From Monday night’s Fox News All-Stars.
On Mitt Romney’s refusal to sign the Susan B. Anthony List pro-life pledge:
Well, he’s taken some shots from some of his competitors — Santorum and Bachmann — over this. And I think they are cheap shots, because he issued a very strong pro-life statement which endorsed just about everything in the pledge including, for example, appointing judges who respect the Constitution [and] don’t legislate from the bench, which is obviously a reference to the abortion decision in 1973, defunding Planned Parenthood, defunding U.N. programs and others that promote abortion, and as we just heard, the fetal pain bill, where you support legislation to ban abortions after a point where the fetus becomes sentient to pain. On all of that, he issued his own strong statement.
His problem is one of the statements in the pledge implies that — or can be interpreted to mean that — if some subsidiary or auxiliary of a large, say, chain of hospitals is engaged – even in a peripheral way – in abortions, the federal government can’t provide Medicaid or Medicare to any of those hospitals. Which is an absurdity, and that’s why he didn’t want to sign. And the Susan B. Anthony List itself later issued a statement saying it wanted to exclude that. So in fact, it endorsed the Romney position.
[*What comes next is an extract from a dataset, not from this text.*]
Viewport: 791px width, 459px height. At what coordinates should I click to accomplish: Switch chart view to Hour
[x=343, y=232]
I think he’s made a strong statement. I’m not vouching for what lies deep in his heart. You can never do that with any candidate on anything. But his statement is extremely strongly pro-life. …
If I could make one remark on the idea of signing a pledge in general — every candidate ought to be able to frame a major issue with his own words. That’s what is wrong with a pledge. It’s written by others and it constrains you. That’s why even pledges on taxes are not useful. You ought to say what you want. [If] somebody else writes it — it can be misinterpreted.
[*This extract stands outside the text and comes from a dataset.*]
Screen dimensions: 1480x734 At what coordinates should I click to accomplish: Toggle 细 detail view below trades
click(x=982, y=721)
On the Supreme Court’s unanimous decision that environmental regulations ought to be issued by the EPA rather than by courts hearing lawsuits brought by states:
It belongs with experts, and that’s where it ought to be.
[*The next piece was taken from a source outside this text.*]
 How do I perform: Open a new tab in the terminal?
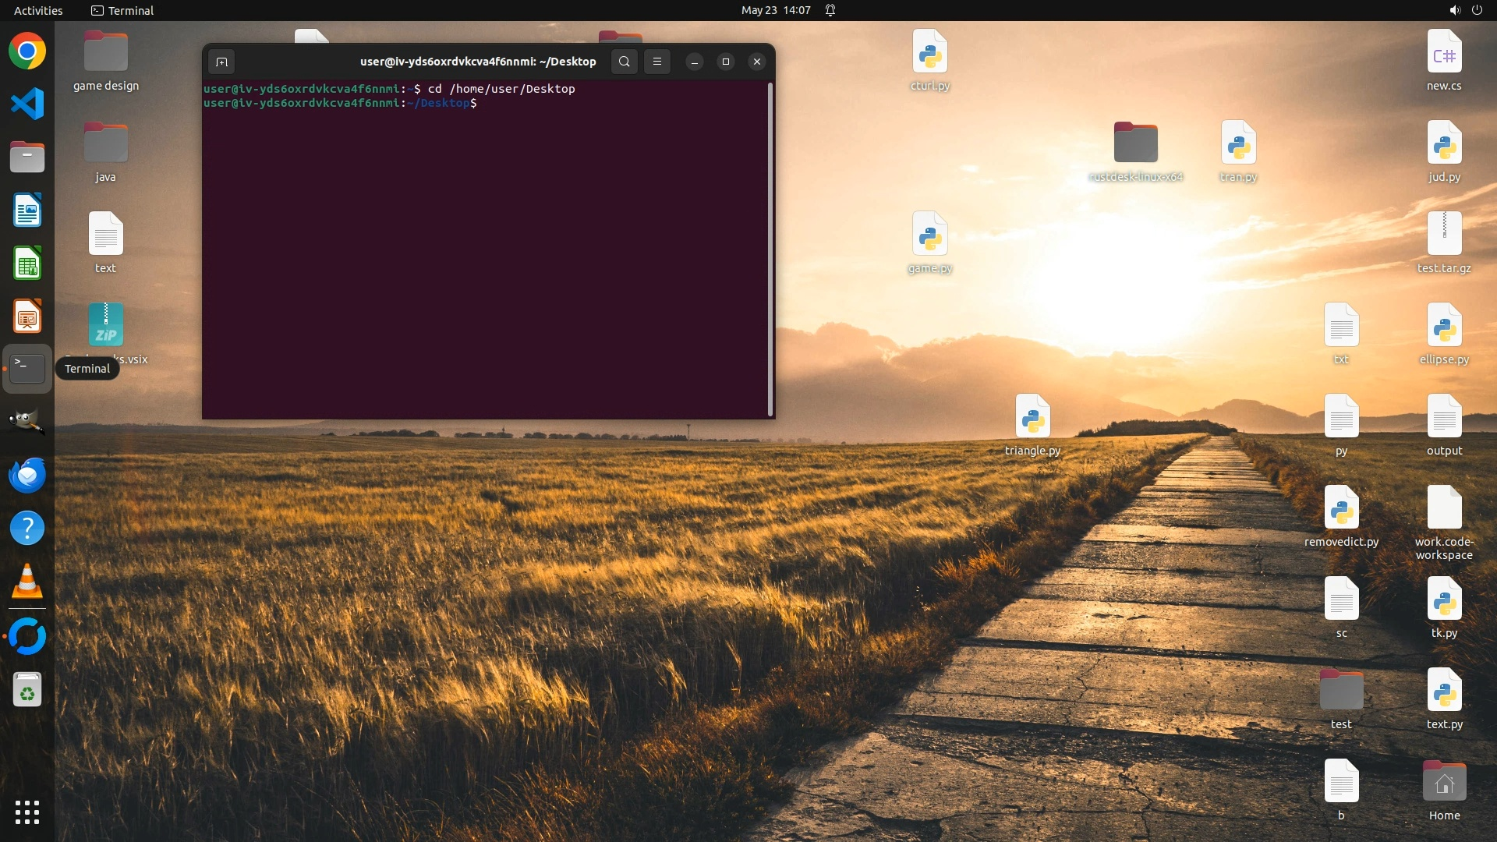click(x=221, y=62)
I think what the Court is doing is reacting to thirty years of overregulating, overlegislating from the bench. In the 70s, the 80s and the 90s, you had federal judges managing desegregation in school districts in great detail, sequestering taxes, doing prison reform, deciding how many square feet a prisoner had to have – details which are absurd for any judge to do.
So after all this for 30, 40 years, it [the Supreme Court] decided, ‘We’re going to stop that. Let EPA experts do it … And if you find that it’s the wrong ruling or something that you think is unconstitutional, then you sue.’
On the Supreme Court’s decision regarding alleged discrimination against women by Walmart:
Well look, in one part of the ruling, it was 8-0, which was that this is an incorrectly drawn class action, so it was tossed out by everybody, left and right.
In the narrow ruling over whether this was an example of discrimination, Scalia, writing on behalf of the majority, utterly destroyed the other side. He was saying that Walmart has a policy against discrimination. So how did the other side claim that there was actual, company-wide discrimination?
On the basis of another policy [the plaintiffs alleged], which allows a lot of discretion among managers … [who] absorb unconsciously the prejudices of where they live. And thus Walmart allowed this to be expressed. This was utterly unconvincing to Scalia — I think to anyone who reads this. It was the correct decision.
Ironically, if you are a [potential] litigant, you had to wait a decade in order to bring [your particular] case because this was a class-action suit. So now [that the class action was thrown out] it’ll actually allow individuals to go and to sue who had to sit outside and wait.